The VA said the payments are necessary to retain hardworking career officials.

Several watchdog groups questioned the practice. They cited short-staffing and underfunding at VA clinics that have become particularly evident after recent disclosures of shoddy outpatient treatment of injured troops at Walter Reed Army Medical Center in Washington.

"Hundreds of thousands of our veterans remain homeless every day, and hundreds of thousands more veterans wait six months or more for VA disability claim decisions," said Paul Sullivan, executive director of Veterans for Common Sense. "The lavish amounts of VA bonus cash would be better spent on a robust plan to cut VA red tape."
In July 2005, the VA stunned Congress by suddenly announcing it faced a $1 billion shortfall after failing to take into account the additional cost of caring for veterans injured in Iraq and Afghanistan.

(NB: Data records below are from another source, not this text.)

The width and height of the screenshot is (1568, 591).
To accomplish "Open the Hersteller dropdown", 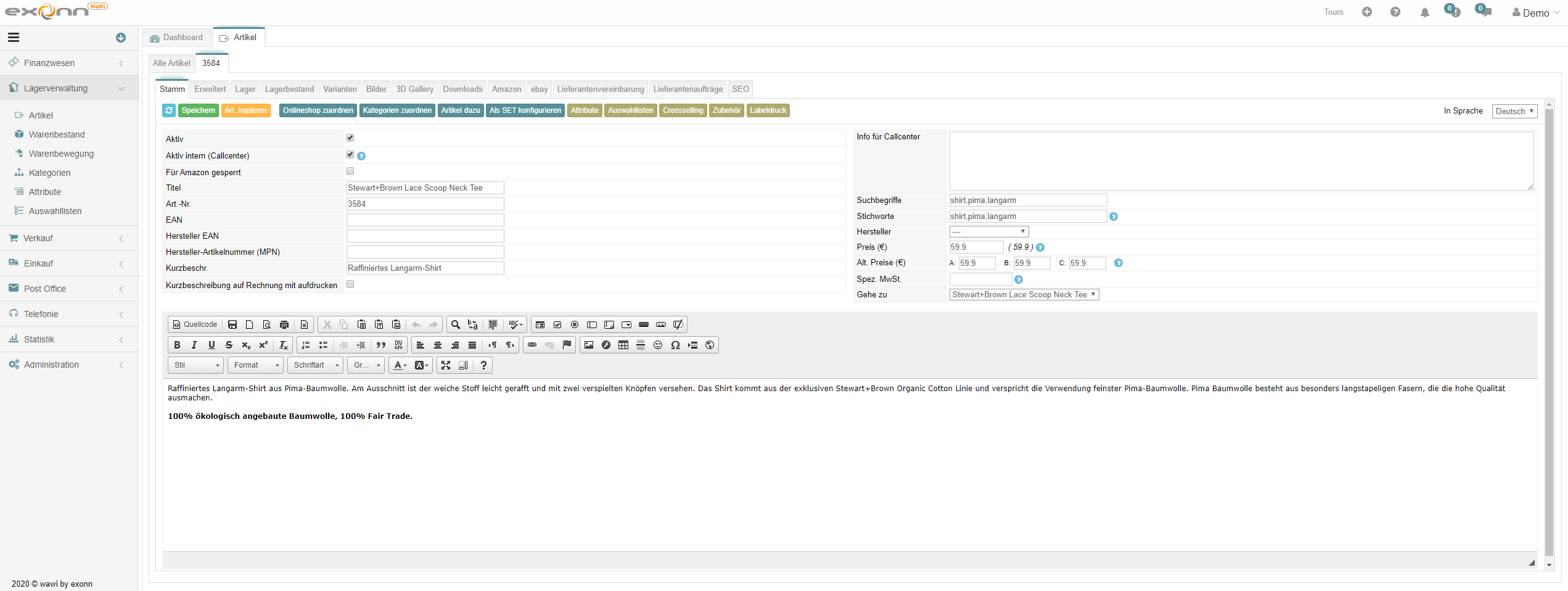I will pos(988,231).
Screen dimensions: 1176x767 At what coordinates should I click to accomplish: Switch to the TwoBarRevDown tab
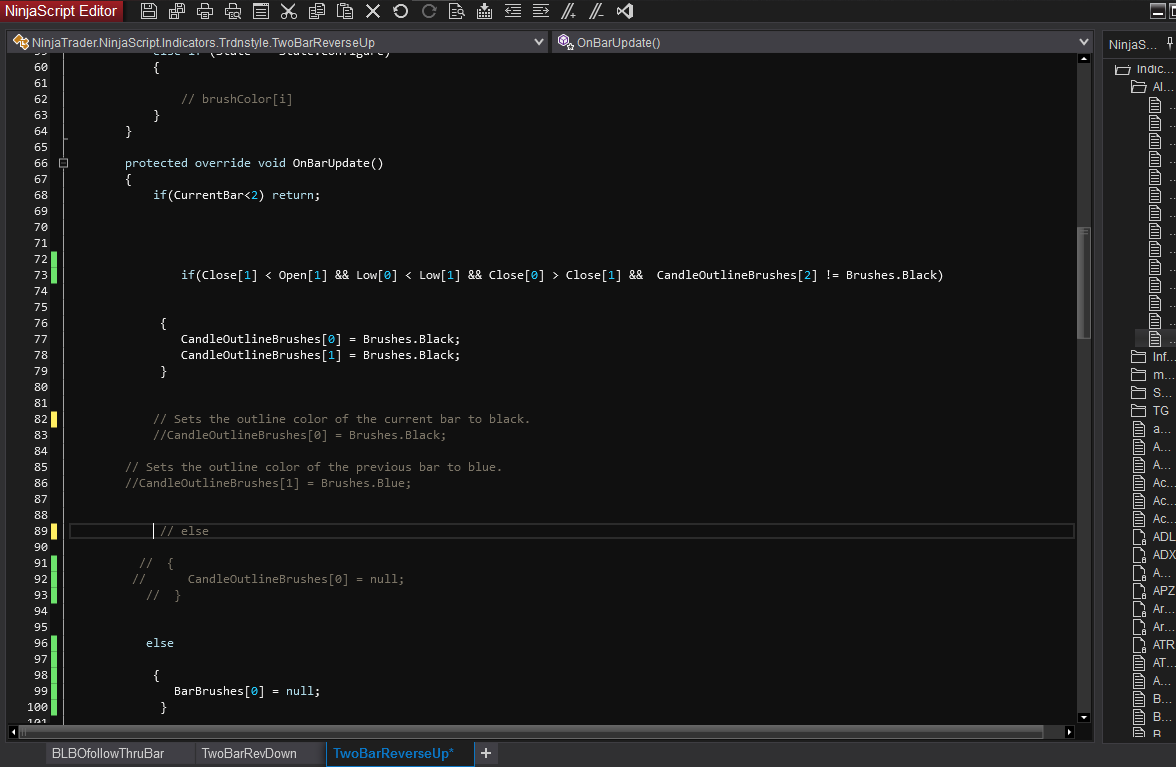(249, 753)
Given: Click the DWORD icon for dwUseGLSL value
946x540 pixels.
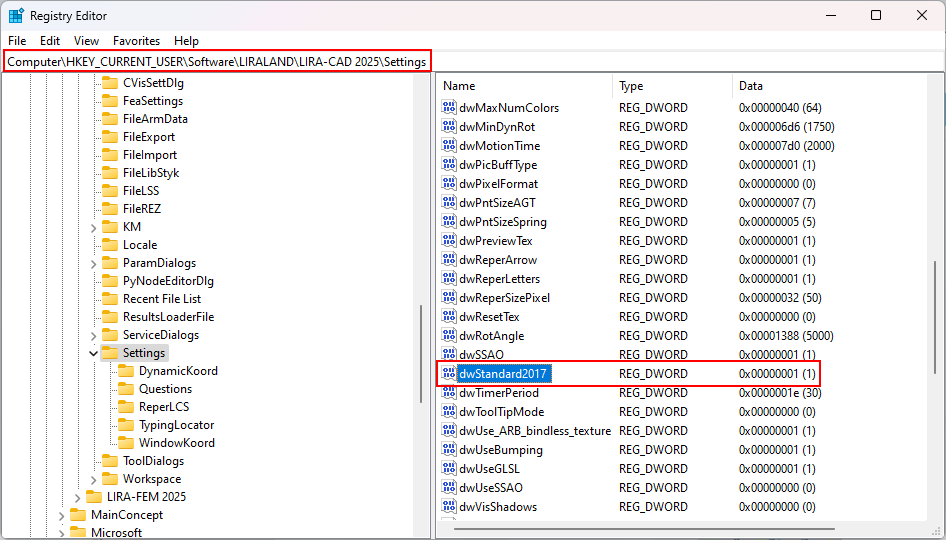Looking at the screenshot, I should pyautogui.click(x=449, y=469).
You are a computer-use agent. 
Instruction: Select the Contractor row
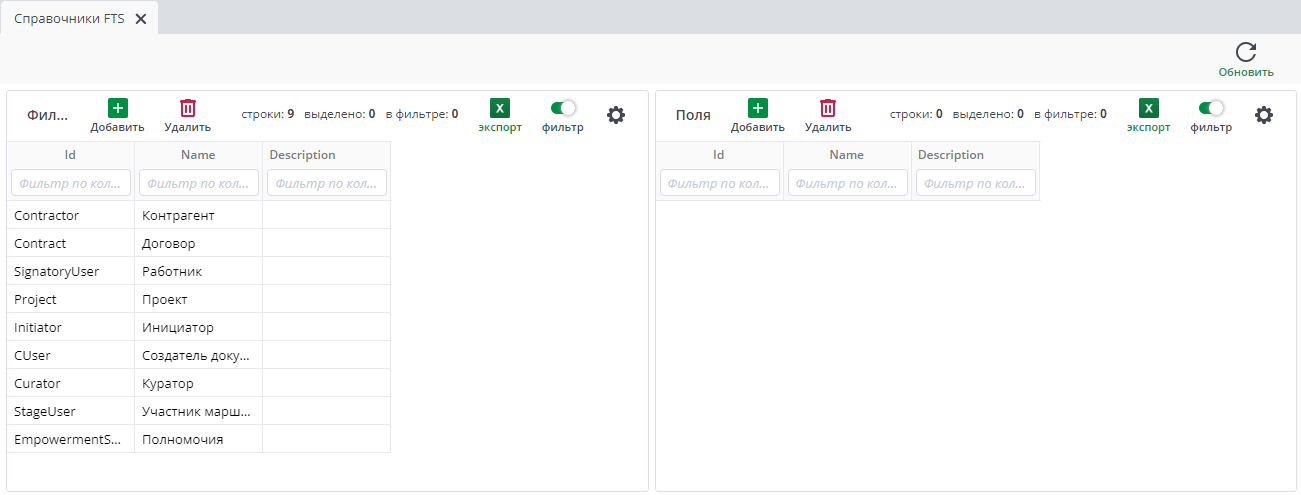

The admission, months after the department insisted it was operating within its means and did not need additional money, drew harsh criticism from both parties and some calls for Nicholson's resignation.

The investigative arm of Congress, the Government Accountability Office, determined the VA had used misleading accounting methods and claimed false savings of more than $1.3 billion, apparently because President Bush was not willing, at the time, to ask Congress for more money.

According to the White House Office of Personnel Management, roughly three of every four senior officials at the VA have received some kind of bonus each year. In recent years, the payment amount has steadily increased from being one of the lowest in government — $8,120 in 2002 — to the most generous — $16,713 in 2005.
VA e-mail: Save money, do not diagnose PTSD but James Peake, Secretary of Veterans Affairs at the time had this response.

"A single staff member, out of VA's 230,000 employees, in a single medical facility sent a single e-mail with suggestions that are inappropriate and have been repudiated at the highest level of our health-care organization," he said. "The employee has been counseled and is extremely apologetic."